Re: [PATCH 2/2] tools/memory-model: Add write ordering by release-acquire and by locks

From: Paul E. McKenney
Date: Wed Jul 04 2018 - 07:26:51 EST


On Tue, Jul 03, 2018 at 01:28:17PM -0400, Alan Stern wrote:
> Will:
>
> On Mon, 25 Jun 2018, Andrea Parri wrote:
>
> > On Fri, Jun 22, 2018 at 07:30:08PM +0100, Will Deacon wrote:
> > > > > I think the second example would preclude us using LDAPR for load-acquire,
> >
> > > I don't think it's a moot point. We want new architectures to implement
> > > acquire/release efficiently, and it's not unlikely that they will have
> > > acquire loads that are similar in semantics to LDAPR. This patch prevents
> > > them from doing so,
> >
> > By this same argument, you should not be a "big fan" of rfi-rel-acq in ppo ;)
> > consider, e.g., the two litmus tests below: what am I missing?
>
> This is an excellent point, which seems to have gotten lost in the
> shuffle.
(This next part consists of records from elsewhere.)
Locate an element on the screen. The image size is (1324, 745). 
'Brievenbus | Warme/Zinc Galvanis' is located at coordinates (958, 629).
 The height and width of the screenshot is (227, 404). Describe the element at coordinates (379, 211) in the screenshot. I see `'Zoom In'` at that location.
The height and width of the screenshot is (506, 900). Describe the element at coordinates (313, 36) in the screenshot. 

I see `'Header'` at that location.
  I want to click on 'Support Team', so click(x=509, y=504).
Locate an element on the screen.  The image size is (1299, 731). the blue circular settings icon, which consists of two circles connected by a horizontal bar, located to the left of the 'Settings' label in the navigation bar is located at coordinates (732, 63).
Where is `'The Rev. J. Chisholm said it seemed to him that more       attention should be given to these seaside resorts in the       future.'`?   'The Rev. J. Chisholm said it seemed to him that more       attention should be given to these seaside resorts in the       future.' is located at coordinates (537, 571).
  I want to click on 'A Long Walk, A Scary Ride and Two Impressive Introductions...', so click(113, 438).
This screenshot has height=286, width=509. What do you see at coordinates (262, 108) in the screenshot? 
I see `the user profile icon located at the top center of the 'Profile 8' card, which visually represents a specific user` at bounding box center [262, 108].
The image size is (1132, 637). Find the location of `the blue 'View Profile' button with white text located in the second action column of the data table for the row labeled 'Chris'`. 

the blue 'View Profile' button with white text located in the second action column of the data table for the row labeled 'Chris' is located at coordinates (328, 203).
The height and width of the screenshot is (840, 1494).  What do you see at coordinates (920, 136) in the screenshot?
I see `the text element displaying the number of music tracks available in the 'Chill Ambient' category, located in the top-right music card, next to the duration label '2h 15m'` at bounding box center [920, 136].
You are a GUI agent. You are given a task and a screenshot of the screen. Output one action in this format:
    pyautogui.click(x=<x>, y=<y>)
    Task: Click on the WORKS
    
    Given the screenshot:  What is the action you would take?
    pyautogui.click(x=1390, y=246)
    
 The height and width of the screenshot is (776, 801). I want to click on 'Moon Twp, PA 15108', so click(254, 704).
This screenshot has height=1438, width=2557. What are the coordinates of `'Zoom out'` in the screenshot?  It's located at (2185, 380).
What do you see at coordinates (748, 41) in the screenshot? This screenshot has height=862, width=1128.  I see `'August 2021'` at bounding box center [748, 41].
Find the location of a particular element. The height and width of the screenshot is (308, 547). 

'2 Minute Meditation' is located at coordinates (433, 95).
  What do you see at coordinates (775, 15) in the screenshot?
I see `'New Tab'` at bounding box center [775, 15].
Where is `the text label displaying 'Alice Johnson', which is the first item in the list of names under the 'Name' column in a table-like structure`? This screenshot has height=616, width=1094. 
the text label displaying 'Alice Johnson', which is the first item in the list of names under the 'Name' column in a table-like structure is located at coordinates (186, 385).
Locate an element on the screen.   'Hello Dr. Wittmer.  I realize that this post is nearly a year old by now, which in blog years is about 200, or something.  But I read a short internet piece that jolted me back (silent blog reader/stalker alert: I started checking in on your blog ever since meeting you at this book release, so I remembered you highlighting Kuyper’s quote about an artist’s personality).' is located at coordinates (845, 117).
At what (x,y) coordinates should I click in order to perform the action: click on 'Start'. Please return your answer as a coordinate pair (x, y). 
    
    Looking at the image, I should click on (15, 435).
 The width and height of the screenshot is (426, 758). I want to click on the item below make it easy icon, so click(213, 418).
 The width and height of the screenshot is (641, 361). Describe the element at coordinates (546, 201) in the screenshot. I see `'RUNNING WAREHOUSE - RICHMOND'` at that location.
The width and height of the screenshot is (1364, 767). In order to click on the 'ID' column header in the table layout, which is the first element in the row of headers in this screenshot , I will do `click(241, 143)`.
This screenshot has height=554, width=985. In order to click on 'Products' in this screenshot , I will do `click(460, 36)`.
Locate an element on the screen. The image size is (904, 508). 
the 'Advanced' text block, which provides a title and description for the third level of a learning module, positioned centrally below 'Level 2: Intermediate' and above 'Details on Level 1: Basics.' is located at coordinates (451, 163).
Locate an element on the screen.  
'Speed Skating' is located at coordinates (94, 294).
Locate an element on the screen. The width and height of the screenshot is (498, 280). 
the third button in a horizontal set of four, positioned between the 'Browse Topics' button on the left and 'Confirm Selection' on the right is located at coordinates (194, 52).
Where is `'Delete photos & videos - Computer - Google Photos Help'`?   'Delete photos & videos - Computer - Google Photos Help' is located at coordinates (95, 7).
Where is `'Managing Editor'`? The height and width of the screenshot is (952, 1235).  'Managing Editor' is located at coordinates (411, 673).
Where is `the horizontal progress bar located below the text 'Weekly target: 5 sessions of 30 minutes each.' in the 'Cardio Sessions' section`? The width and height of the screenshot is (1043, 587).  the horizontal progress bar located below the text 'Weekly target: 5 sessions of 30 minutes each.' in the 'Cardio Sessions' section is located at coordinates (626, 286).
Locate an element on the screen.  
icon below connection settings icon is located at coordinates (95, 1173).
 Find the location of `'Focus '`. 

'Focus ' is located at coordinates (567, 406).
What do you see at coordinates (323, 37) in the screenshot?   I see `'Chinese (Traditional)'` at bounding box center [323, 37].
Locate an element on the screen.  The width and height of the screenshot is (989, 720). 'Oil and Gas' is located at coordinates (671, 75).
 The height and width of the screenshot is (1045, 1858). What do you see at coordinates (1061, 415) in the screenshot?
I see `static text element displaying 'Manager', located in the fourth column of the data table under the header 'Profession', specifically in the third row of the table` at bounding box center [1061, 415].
I'd like to see your comments.
>
> In essence, if you're using release-acquire instructions that only
> provide RCpc consistency, does store-release followed by load-acquire
> of the same address provide read-read ordering? In theory it doesn't
> have to, because if the value from the store-release is forwarded to
> the load-acquire then:
>
> LOAD A
> STORE-RELEASE X, v
> LOAD-ACQUIRE X
> LOAD B
>
> could be executed by the CPU in the order:
>
> LOAD-ACQUIRE X
> LOAD B
> LOAD A
> STORE-RELEASE X, v
>
> thereby accessing A and B out of program order without violating the
> requirements on the release or the acquire.
>
> Of course PPC doesn't allow this, but should we rule it out entirely?
>
> > C MP+fencewmbonceonce+pooncerelease-rfireleaseacquire-poacquireonce
> >
> > {}
> >
> > P0(int *x, int *y)
> > {
> > WRITE_ONCE(*x, 1);
> > smp_wmb();
> > WRITE_ONCE(*y, 1);
> > }
> >
> > P1(int *x, int *y, int *z)
> > {
> > r0 = READ_ONCE(*y);
> > smp_store_release(z, 1);
> > r1 = smp_load_acquire(z);
> > r2 = READ_ONCE(*x);
> > }
> >
> > exists (1:r0=1 /\ 1:r1=1 /\ 1:r2=0)
> >
> >
> > AArch64 MP+dmb.st+popl-rfilq-poqp
> > "DMB.STdWW Rfe PodRWPL RfiLQ PodRRQP Fre"
> > Generator=diyone7 (version 7.49+02(dev))
> > Prefetch=0:x=F,0:y=W,1:y=F,1:x=T
> > Com=Rf Fr
> > Orig=DMB.STdWW Rfe PodRWPL RfiLQ PodRRQP Fre
> > {
> > 0:X1=x; 0:X3=y;
> > 1:X1=y; 1:X3=z; 1:X6=x;
> > }
> > P0 | P1 ;
> > MOV W0,#1 | LDR W0,[X1] ;
> > STR W0,[X1] | MOV W2,#1 ;
> > DMB ST | STLR W2,[X3] ;
> > MOV W2,#1 | LDAPR W4,[X3] ;
> > STR W2,[X3] | LDR W5,[X6] ;
> > exists
> > (1:X0=1 /\ 1:X4=1 /\ 1:X5=0)
>
> There's also read-write ordering, in the form of the LB pattern:
>
> P0(int *x, int *y, int *z)
> {
> r0 = READ_ONCE(*x);
> smp_store_release(z, 1);
> r1 = smp_load_acquire(z);
> WRITE_ONCE(*y, 1);
> }
>
> P1(int *x, int *y)
> {
> r2 = READ_ONCE(*y);
> smp_mp();
> WRITE_ONCE(*x, 1);
> }
>
> exists (0:r0=1 /\ 1:r2=1)
>
> Would this be allowed if smp_load_acquire() was implemented with LDAPR?
> If the answer is yes then we will have to remove the rfi-rel-acq and
> rel-rf-acq-po relations from the memory model entirely.
>
> Alan
>
> PS: Paul, is the patch which introduced rel-rf-acq-po currently present
> in any of your branches? I couldn't find it.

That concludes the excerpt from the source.